Listado de datos:
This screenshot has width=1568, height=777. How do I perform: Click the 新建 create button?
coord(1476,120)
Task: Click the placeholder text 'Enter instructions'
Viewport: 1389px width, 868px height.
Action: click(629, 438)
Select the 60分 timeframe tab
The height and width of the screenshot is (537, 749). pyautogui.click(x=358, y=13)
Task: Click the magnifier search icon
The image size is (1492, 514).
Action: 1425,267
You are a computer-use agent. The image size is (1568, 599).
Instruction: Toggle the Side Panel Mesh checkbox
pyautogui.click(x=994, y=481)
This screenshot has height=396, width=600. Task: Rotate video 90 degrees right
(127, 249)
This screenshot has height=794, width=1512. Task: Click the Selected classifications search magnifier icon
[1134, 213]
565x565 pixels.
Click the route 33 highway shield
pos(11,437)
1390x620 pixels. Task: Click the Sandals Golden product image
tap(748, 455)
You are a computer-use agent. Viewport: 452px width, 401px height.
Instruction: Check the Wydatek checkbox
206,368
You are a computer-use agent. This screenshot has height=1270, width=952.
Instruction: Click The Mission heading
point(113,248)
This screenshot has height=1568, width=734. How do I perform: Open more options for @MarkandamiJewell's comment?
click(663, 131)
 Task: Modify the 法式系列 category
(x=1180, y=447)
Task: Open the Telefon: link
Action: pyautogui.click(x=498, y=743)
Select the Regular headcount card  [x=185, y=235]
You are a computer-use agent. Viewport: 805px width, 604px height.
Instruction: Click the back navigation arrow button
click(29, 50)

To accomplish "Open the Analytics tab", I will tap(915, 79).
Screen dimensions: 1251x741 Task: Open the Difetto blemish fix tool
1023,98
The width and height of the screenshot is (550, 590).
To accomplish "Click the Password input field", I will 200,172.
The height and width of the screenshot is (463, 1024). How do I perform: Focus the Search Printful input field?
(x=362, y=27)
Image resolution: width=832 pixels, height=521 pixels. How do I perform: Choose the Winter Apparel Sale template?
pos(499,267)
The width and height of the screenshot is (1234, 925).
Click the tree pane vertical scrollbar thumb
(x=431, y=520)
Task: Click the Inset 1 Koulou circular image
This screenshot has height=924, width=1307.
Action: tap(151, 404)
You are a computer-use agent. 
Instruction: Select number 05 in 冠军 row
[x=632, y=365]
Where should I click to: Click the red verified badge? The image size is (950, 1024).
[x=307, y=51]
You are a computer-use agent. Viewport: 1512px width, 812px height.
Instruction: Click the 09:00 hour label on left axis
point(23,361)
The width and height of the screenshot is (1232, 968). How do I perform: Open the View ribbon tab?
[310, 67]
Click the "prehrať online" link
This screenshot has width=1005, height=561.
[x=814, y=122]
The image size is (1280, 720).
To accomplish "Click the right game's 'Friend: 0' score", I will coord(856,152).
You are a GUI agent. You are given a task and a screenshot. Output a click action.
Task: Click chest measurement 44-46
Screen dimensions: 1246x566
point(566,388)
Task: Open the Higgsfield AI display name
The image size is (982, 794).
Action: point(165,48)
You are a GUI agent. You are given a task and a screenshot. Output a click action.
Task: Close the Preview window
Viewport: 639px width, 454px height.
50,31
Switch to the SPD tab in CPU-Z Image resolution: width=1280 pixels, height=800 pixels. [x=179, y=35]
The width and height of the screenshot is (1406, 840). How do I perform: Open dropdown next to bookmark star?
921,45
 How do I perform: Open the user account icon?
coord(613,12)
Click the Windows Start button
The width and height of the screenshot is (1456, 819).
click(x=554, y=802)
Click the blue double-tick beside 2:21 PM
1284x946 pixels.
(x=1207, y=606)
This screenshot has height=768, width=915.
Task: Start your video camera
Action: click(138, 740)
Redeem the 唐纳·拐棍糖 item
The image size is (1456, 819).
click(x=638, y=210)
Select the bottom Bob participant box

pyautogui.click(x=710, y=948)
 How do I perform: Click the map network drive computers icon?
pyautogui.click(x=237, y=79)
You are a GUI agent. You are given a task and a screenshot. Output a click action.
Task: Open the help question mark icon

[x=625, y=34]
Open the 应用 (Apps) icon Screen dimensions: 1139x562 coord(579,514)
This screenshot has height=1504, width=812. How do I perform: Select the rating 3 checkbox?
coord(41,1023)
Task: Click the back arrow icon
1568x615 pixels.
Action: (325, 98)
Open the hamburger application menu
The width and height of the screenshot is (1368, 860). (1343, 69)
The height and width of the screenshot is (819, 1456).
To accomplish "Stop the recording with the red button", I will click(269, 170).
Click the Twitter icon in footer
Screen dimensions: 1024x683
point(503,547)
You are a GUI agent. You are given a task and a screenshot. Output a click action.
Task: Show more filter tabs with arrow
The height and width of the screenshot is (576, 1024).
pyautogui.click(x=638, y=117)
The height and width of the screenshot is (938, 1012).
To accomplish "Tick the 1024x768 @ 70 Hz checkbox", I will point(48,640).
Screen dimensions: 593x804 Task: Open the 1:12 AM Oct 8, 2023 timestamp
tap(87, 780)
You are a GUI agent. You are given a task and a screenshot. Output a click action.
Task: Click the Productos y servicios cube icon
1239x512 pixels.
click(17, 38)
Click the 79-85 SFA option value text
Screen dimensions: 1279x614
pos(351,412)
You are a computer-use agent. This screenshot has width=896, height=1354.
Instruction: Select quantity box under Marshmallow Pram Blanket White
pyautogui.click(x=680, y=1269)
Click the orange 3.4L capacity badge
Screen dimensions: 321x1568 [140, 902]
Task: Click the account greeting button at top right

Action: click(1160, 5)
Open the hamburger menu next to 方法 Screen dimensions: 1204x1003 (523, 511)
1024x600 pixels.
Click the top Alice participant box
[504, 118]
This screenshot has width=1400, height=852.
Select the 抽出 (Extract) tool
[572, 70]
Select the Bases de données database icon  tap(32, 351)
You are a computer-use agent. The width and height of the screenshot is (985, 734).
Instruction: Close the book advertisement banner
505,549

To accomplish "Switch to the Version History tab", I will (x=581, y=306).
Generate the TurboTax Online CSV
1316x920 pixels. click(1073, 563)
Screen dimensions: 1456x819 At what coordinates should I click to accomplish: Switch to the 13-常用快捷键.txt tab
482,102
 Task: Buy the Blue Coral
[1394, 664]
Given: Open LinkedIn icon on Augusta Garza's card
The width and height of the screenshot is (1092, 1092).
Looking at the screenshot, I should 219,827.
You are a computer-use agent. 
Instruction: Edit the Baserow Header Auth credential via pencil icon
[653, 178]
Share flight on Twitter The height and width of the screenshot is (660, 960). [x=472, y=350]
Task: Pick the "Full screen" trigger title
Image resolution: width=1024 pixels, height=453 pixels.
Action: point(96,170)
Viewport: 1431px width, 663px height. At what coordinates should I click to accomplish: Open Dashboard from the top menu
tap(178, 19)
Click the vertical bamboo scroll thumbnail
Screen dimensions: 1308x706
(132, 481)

Instrucciones: Renombra "computer-use agent" como "GUI agent" en todo el listado y reprodúcelo sin ningún otro cambio.

Respuesta:
This screenshot has width=1568, height=777. How do I perform: Click the 新建 create button?
coord(1476,120)
Task: Click the placeholder text 'Enter instructions'
Viewport: 1389px width, 868px height.
Action: click(629, 438)
Select the 60分 timeframe tab
The height and width of the screenshot is (537, 749). pyautogui.click(x=358, y=13)
Task: Click the magnifier search icon
The image size is (1492, 514).
Action: 1425,267
You are a GUI agent. The image size is (1568, 599).
Instruction: Toggle the Side Panel Mesh checkbox
pyautogui.click(x=994, y=481)
This screenshot has height=396, width=600. Task: Rotate video 90 degrees right
(127, 249)
This screenshot has height=794, width=1512. Task: Click the Selected classifications search magnifier icon
[1134, 213]
565x565 pixels.
Click the route 33 highway shield
pos(11,437)
1390x620 pixels. Task: Click the Sandals Golden product image
tap(748, 455)
You are a GUI agent. Viewport: 452px width, 401px height.
Instruction: Check the Wydatek checkbox
206,368
You are a GUI agent. This screenshot has height=1270, width=952.
Instruction: Click The Mission heading
point(113,248)
This screenshot has height=1568, width=734. How do I perform: Open more options for @MarkandamiJewell's comment?
click(663, 131)
 Task: Modify the 法式系列 category
(x=1180, y=447)
Task: Open the Telefon: link
Action: pyautogui.click(x=498, y=743)
Select the Regular headcount card  [x=185, y=235]
You are a GUI agent. Viewport: 805px width, 604px height.
Instruction: Click the back navigation arrow button
click(29, 50)

To accomplish "Open the Analytics tab", I will tap(915, 79).
Screen dimensions: 1251x741 Task: Open the Difetto blemish fix tool
1023,98
The width and height of the screenshot is (550, 590).
To accomplish "Click the Password input field", I will 200,172.
The height and width of the screenshot is (463, 1024). How do I perform: Focus the Search Printful input field?
(x=362, y=27)
Image resolution: width=832 pixels, height=521 pixels. How do I perform: Choose the Winter Apparel Sale template?
pos(499,267)
The width and height of the screenshot is (1234, 925).
Click the tree pane vertical scrollbar thumb
(x=431, y=520)
Task: Click the Inset 1 Koulou circular image
This screenshot has height=924, width=1307.
Action: tap(151, 404)
You are a GUI agent. 
Instruction: Select number 05 in 冠军 row
[x=632, y=365]
Where should I click to: Click the red verified badge? The image size is (950, 1024).
[x=307, y=51]
You are a GUI agent. Viewport: 1512px width, 812px height.
Instruction: Click the 09:00 hour label on left axis
point(23,361)
The width and height of the screenshot is (1232, 968). How do I perform: Open the View ribbon tab?
[310, 67]
Click the "prehrať online" link
This screenshot has width=1005, height=561.
[x=814, y=122]
The image size is (1280, 720).
To accomplish "Click the right game's 'Friend: 0' score", I will coord(856,152).
You are a GUI agent. You are given a task and a screenshot. Output a click action.
Task: Click chest measurement 44-46
Screen dimensions: 1246x566
point(566,388)
Task: Open the Higgsfield AI display name
The image size is (982, 794).
Action: point(165,48)
You are a GUI agent. You are given a task and a screenshot. Output a click action.
Task: Close the Preview window
Viewport: 639px width, 454px height.
50,31
Switch to the SPD tab in CPU-Z Image resolution: width=1280 pixels, height=800 pixels. [x=179, y=35]
The width and height of the screenshot is (1406, 840). How do I perform: Open dropdown next to bookmark star?
921,45
 How do I perform: Open the user account icon?
coord(613,12)
Click the Windows Start button
The width and height of the screenshot is (1456, 819).
click(x=554, y=802)
Click the blue double-tick beside 2:21 PM
1284x946 pixels.
(x=1207, y=606)
This screenshot has height=768, width=915.
Task: Start your video camera
Action: click(138, 740)
Redeem the 唐纳·拐棍糖 item
The image size is (1456, 819).
click(x=638, y=210)
Select the bottom Bob participant box

pyautogui.click(x=710, y=948)
 How do I perform: Click the map network drive computers icon?
pyautogui.click(x=237, y=79)
You are a GUI agent. You are given a task and a screenshot. Output a click action.
Task: Open the help question mark icon

[x=625, y=34]
Open the 应用 (Apps) icon Screen dimensions: 1139x562 coord(579,514)
This screenshot has height=1504, width=812. How do I perform: Select the rating 3 checkbox?
coord(41,1023)
Task: Click the back arrow icon
1568x615 pixels.
Action: (325, 98)
Open the hamburger application menu
The width and height of the screenshot is (1368, 860). (1343, 69)
The height and width of the screenshot is (819, 1456).
To accomplish "Stop the recording with the red button", I will click(269, 170).
Click the Twitter icon in footer
Screen dimensions: 1024x683
point(503,547)
You are a GUI agent. You are given a task and a screenshot. Output a click action.
Task: Show more filter tabs with arrow
The height and width of the screenshot is (576, 1024).
pyautogui.click(x=638, y=117)
The height and width of the screenshot is (938, 1012).
To accomplish "Tick the 1024x768 @ 70 Hz checkbox", I will point(48,640).
Screen dimensions: 593x804 Task: Open the 1:12 AM Oct 8, 2023 timestamp
tap(87, 780)
You are a GUI agent. You are given a task and a screenshot. Output a click action.
Task: Click the Productos y servicios cube icon
1239x512 pixels.
click(17, 38)
Click the 79-85 SFA option value text
Screen dimensions: 1279x614
pos(351,412)
You are a GUI agent. This screenshot has width=896, height=1354.
Instruction: Select quantity box under Marshmallow Pram Blanket White
pyautogui.click(x=680, y=1269)
Click the orange 3.4L capacity badge
Screen dimensions: 321x1568 [140, 902]
Task: Click the account greeting button at top right

Action: click(1160, 5)
Open the hamburger menu next to 方法 Screen dimensions: 1204x1003 (523, 511)
1024x600 pixels.
Click the top Alice participant box
[504, 118]
This screenshot has width=1400, height=852.
Select the 抽出 (Extract) tool
[572, 70]
Select the Bases de données database icon  tap(32, 351)
You are a GUI agent. The width and height of the screenshot is (985, 734).
Instruction: Close the book advertisement banner
505,549

To accomplish "Switch to the Version History tab", I will (x=581, y=306).
Generate the TurboTax Online CSV
1316x920 pixels. click(1073, 563)
Screen dimensions: 1456x819 At what coordinates should I click to accomplish: Switch to the 13-常用快捷键.txt tab
482,102
 Task: Buy the Blue Coral
[1394, 664]
Given: Open LinkedIn icon on Augusta Garza's card
The width and height of the screenshot is (1092, 1092).
Looking at the screenshot, I should 219,827.
You are a GUI agent. 
Instruction: Edit the Baserow Header Auth credential via pencil icon
[653, 178]
Share flight on Twitter The height and width of the screenshot is (660, 960). [x=472, y=350]
Task: Pick the "Full screen" trigger title
Image resolution: width=1024 pixels, height=453 pixels.
Action: point(96,170)
Viewport: 1431px width, 663px height. At what coordinates should I click to accomplish: Open Dashboard from the top menu
tap(178, 19)
Click the vertical bamboo scroll thumbnail
Screen dimensions: 1308x706
(132, 481)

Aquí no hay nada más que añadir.